Mlliyet Milliyet Blog Milliyet Blog
 
Facebook Connect
Blog Kategorileri
 

11 Eylül '08

 
Kategori
Deneme
 

Lafsız peynir gemisi

Lafsız peynir gemisi
 

karar


Konuşmaktan yorulduğu ve konuşarak hiçbir sonuca varamadığı zamanların sonunda adamın dinginliği kadına sığınacak bir liman gibi geldi. Sessiz, sakin, sorunsuz ve olaysızdı. Tercihini bu yönde kullanmak hayatına huzur ve mutluluk katabilirdi.
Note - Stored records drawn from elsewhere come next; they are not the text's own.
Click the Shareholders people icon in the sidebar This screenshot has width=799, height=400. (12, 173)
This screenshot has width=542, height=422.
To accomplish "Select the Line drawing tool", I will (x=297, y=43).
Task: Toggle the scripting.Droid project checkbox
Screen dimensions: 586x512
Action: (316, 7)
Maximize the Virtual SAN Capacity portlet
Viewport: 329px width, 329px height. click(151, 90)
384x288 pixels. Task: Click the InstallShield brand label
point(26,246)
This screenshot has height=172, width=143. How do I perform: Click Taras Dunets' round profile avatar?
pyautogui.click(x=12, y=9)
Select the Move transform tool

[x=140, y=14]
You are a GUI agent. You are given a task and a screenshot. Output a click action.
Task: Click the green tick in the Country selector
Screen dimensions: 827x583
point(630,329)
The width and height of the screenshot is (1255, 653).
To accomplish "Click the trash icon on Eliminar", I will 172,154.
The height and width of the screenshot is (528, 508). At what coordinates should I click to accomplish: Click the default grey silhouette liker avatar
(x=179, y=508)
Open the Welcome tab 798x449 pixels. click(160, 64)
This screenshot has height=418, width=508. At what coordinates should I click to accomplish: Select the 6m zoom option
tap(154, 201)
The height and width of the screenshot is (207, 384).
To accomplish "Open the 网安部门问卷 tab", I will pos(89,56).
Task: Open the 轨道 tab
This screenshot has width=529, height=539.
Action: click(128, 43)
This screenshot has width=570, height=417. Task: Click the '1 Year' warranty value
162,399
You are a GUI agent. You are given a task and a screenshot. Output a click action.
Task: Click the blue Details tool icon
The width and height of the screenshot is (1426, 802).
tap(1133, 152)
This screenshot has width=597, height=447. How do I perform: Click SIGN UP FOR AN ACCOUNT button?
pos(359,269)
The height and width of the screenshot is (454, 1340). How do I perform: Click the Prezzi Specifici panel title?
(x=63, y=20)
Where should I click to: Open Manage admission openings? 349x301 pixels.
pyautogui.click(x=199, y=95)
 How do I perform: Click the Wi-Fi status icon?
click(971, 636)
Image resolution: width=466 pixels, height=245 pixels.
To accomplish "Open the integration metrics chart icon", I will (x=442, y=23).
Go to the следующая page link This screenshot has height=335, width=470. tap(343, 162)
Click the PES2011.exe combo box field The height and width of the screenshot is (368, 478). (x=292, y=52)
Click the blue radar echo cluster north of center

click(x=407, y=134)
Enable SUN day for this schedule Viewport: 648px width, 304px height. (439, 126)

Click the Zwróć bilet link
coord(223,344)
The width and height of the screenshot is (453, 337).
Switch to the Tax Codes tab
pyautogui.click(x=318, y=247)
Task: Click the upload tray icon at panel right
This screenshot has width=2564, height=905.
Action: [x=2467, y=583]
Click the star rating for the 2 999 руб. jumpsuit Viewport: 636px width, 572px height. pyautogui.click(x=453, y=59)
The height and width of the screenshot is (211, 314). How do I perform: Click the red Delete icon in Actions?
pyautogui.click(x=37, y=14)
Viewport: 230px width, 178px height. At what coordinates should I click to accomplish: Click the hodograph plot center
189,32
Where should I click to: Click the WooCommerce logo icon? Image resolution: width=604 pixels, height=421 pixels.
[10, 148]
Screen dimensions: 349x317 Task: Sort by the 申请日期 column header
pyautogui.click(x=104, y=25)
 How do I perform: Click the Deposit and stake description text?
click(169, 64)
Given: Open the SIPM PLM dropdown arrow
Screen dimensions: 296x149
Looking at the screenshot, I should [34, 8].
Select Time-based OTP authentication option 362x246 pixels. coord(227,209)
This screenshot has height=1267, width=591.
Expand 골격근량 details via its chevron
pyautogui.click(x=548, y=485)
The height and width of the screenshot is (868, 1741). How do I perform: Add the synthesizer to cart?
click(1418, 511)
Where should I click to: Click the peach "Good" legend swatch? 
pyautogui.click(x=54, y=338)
Bugüne kadar hep çok konuşmuş , çok anlatmış, çok konuşanları dinlemiş, dinlemiş hiç yol alamamıştı. Bu kez de böylesi bir birlikteliği denemenin ne sakıncası vardı. Kısa bir tanışma süresinin ardından beraberlikleri daha kalıcı bir boyuta yönelmeye başladı. Kısa bir süre sonra görkemli bir düğünle evlendiler.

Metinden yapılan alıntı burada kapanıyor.